> [Work required] Going down the listing below, print exactly each line from the one with "Współpraca i kontakt (69, 2502)" up to and including the one with "WordPress (101, 2540)", and skip the rest.
┌─ The records
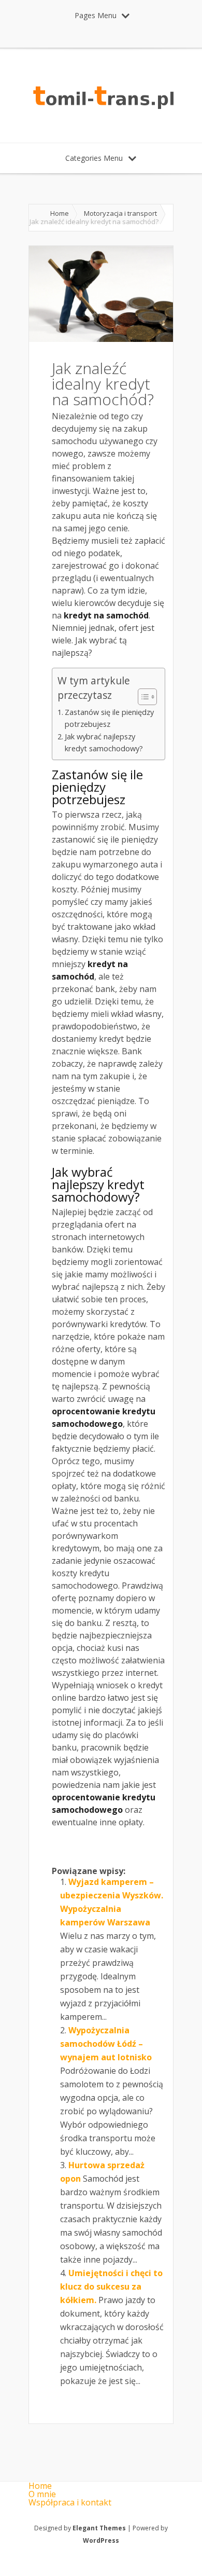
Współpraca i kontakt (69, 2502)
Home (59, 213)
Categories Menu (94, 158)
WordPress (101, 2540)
└─
┌─ The records
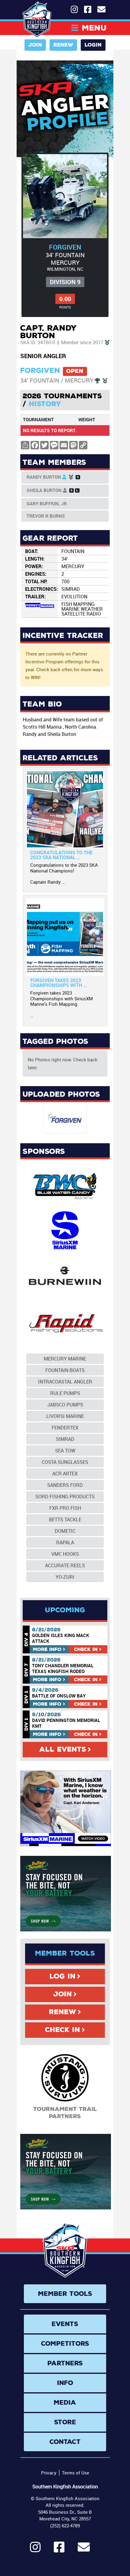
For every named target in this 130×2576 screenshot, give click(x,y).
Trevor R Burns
└─
> [Task answer]
Współpraca i kontakt (69, 2502)
Home (59, 213)
Categories Menu (94, 158)
WordPress (101, 2540)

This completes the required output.